MEDIA CONTACT: Anthony Chenault

Ohio EPA Requests Nominations to Finance 2020 Wastewater Projects Across the State 

Nominations must be received by August 31

Communities seeking help to fund wastewater infrastructure projects for 2020 need to submit nominations by Aug. 31, 2019, for assistance under the Water Pollution Control Loan Fund (WPCLF). Projects may be nominated by following the instructions and forms available on Ohio EPA’s website. 

“The state’s revolving loan account continues to be an excellent option for communities seeking to improve their wastewater infrastructure,” Ohio EPA Director Laurie A. Stevenson said. “I encourage community leaders to work with our office, assess their needs and consider applying before the Aug. 31 deadline.”

Low-interest loan funds will be made available to all projects that meet program requirements. In addition to loan awards, approximately $36 million will be made available as “principal forgiveness” loans (loans in which some of the principal is awarded like a grant).  Additionally, up to $15 million will be offered to public agencies and not-for-profit organizations to carry out projects to restore habitat in Ohio’s water bodies under the Water Resource Restoration Sponsorship Program. 

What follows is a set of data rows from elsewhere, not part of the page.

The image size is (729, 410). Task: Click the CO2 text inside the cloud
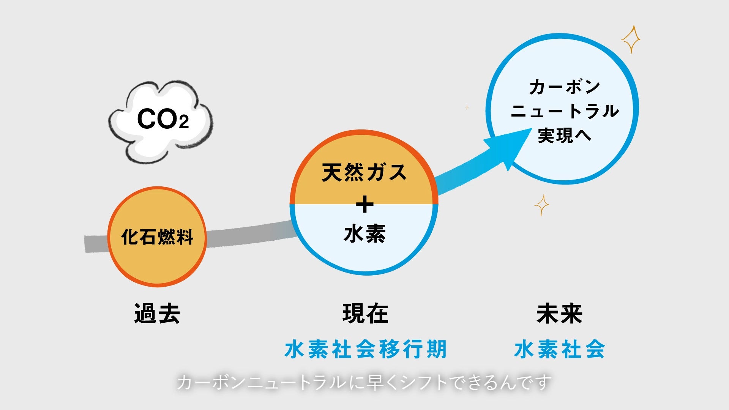(x=163, y=119)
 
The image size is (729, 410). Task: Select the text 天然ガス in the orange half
(x=364, y=172)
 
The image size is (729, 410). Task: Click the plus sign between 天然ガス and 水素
(x=364, y=205)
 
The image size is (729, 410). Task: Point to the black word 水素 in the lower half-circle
(x=364, y=233)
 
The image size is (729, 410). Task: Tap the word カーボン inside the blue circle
(x=564, y=87)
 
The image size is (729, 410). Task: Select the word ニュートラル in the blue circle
(x=565, y=111)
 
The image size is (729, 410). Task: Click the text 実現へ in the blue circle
(x=564, y=135)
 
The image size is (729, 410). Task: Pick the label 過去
(x=157, y=314)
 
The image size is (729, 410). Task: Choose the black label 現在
(x=365, y=314)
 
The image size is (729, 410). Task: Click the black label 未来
(x=559, y=314)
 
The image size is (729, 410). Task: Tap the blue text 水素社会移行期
(x=365, y=349)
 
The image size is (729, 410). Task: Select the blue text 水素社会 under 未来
(x=559, y=349)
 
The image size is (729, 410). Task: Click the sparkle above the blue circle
(x=631, y=39)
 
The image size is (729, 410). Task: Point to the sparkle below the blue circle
(x=541, y=205)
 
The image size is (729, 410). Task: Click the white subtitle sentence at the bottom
(x=364, y=382)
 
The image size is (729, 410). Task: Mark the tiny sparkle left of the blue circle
(x=467, y=108)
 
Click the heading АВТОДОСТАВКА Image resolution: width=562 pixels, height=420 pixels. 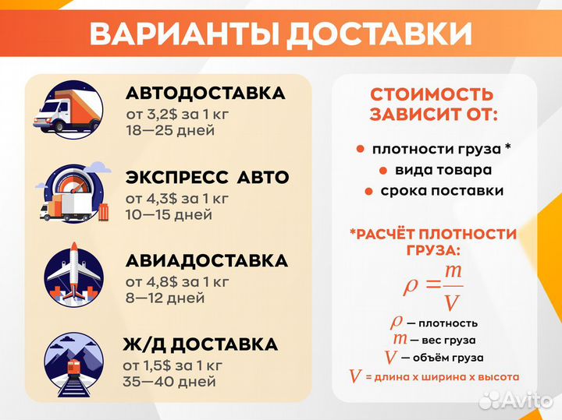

For construction projects, nominations must be submitted to Ohio EPA by Aug. 31. Planning, design and nutrient reduction projects may be nominated at any time during the program year. 

The WPCLF program is administered by Ohio EPA’s Division of Environmental and Financial Assistance, with assistance from the Ohio Water Development Authority. Since 1989, the WPCLF has provided more than $9 billion in community loan assistance and saved its customers more than $1.5 billion in interest. Ohio EPA estimates that WPCLF loans often equate to grants of 15-38 percent of a project’s total cost when compared to conventional finance rates. 

Low-interest loans have been provided to municipalities and individuals for agricultural best management practices, home sewage system improvements, contaminated site cleanup and landfill closures. Additionally, the WPCLF can provide technical assistance to public wastewater systems in a variety of areas from the planning, design and construction of improvements to enhancing the technical, managerial and financial capacity of these systems. 


The Ohio Environmental Protection Agency was created in 1972 to consolidate efforts to protect and improve air quality, water quality and waste management in Ohio. Since then, air pollutants dropped by as much as 90 percent; large rivers meeting standards improved from 21 percent to 89 percent; and hundreds of polluting, open dumps were replaced with engineered landfills and an increased emphasis on waste reduction and recycling.